What you have to do
Every record has to be written out exactly, with no line missing.

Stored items
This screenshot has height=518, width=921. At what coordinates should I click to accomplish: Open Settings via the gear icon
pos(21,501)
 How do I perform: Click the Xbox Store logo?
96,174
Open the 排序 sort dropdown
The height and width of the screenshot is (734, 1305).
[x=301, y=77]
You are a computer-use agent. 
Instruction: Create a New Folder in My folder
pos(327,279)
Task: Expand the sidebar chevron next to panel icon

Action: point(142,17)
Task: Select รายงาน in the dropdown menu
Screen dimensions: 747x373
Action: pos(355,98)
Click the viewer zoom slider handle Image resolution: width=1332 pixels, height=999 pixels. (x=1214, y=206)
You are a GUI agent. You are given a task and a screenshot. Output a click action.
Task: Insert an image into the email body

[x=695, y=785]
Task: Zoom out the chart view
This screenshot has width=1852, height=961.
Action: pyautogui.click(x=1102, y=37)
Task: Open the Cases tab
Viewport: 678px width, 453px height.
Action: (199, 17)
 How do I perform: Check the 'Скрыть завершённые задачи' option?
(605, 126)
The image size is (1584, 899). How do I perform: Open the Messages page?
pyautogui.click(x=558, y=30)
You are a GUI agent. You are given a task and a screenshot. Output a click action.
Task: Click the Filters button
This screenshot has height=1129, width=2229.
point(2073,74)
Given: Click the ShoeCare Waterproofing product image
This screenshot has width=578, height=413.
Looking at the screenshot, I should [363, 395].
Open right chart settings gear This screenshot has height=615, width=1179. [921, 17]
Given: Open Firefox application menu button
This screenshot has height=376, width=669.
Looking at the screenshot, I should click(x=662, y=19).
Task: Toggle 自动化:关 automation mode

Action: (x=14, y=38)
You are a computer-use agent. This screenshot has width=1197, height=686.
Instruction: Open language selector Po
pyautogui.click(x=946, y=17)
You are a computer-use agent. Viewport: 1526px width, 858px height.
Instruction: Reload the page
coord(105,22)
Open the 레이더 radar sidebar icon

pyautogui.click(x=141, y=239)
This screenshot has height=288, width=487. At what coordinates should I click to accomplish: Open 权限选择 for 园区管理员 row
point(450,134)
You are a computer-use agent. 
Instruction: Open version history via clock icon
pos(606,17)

Response box
This screenshot has height=518, width=921. At what coordinates should I click to accomplish: Open Settings via the gear icon
pos(21,501)
 How do I perform: Click the Xbox Store logo?
96,174
Open the 排序 sort dropdown
The height and width of the screenshot is (734, 1305).
[x=301, y=77]
You are a computer-use agent. 
Instruction: Create a New Folder in My folder
pos(327,279)
Task: Expand the sidebar chevron next to panel icon

Action: point(142,17)
Task: Select รายงาน in the dropdown menu
Screen dimensions: 747x373
Action: pos(355,98)
Click the viewer zoom slider handle Image resolution: width=1332 pixels, height=999 pixels. (x=1214, y=206)
You are a GUI agent. You are given a task and a screenshot. Output a click action.
Task: Insert an image into the email body

[x=695, y=785]
Task: Zoom out the chart view
This screenshot has width=1852, height=961.
Action: pyautogui.click(x=1102, y=37)
Task: Open the Cases tab
Viewport: 678px width, 453px height.
Action: (199, 17)
 How do I perform: Check the 'Скрыть завершённые задачи' option?
(605, 126)
The image size is (1584, 899). How do I perform: Open the Messages page?
pyautogui.click(x=558, y=30)
You are a GUI agent. You are given a task and a screenshot. Output a click action.
Task: Click the Filters button
This screenshot has height=1129, width=2229.
point(2073,74)
Given: Click the ShoeCare Waterproofing product image
This screenshot has width=578, height=413.
Looking at the screenshot, I should [363, 395].
Open right chart settings gear This screenshot has height=615, width=1179. [921, 17]
Given: Open Firefox application menu button
This screenshot has height=376, width=669.
Looking at the screenshot, I should click(x=662, y=19).
Task: Toggle 自动化:关 automation mode

Action: (x=14, y=38)
You are a computer-use agent. This screenshot has width=1197, height=686.
Instruction: Open language selector Po
pyautogui.click(x=946, y=17)
You are a computer-use agent. Viewport: 1526px width, 858px height.
Instruction: Reload the page
coord(105,22)
Open the 레이더 radar sidebar icon

pyautogui.click(x=141, y=239)
This screenshot has height=288, width=487. At what coordinates should I click to accomplish: Open 权限选择 for 园区管理员 row
point(450,134)
You are a computer-use agent. 
Instruction: Open version history via clock icon
pos(606,17)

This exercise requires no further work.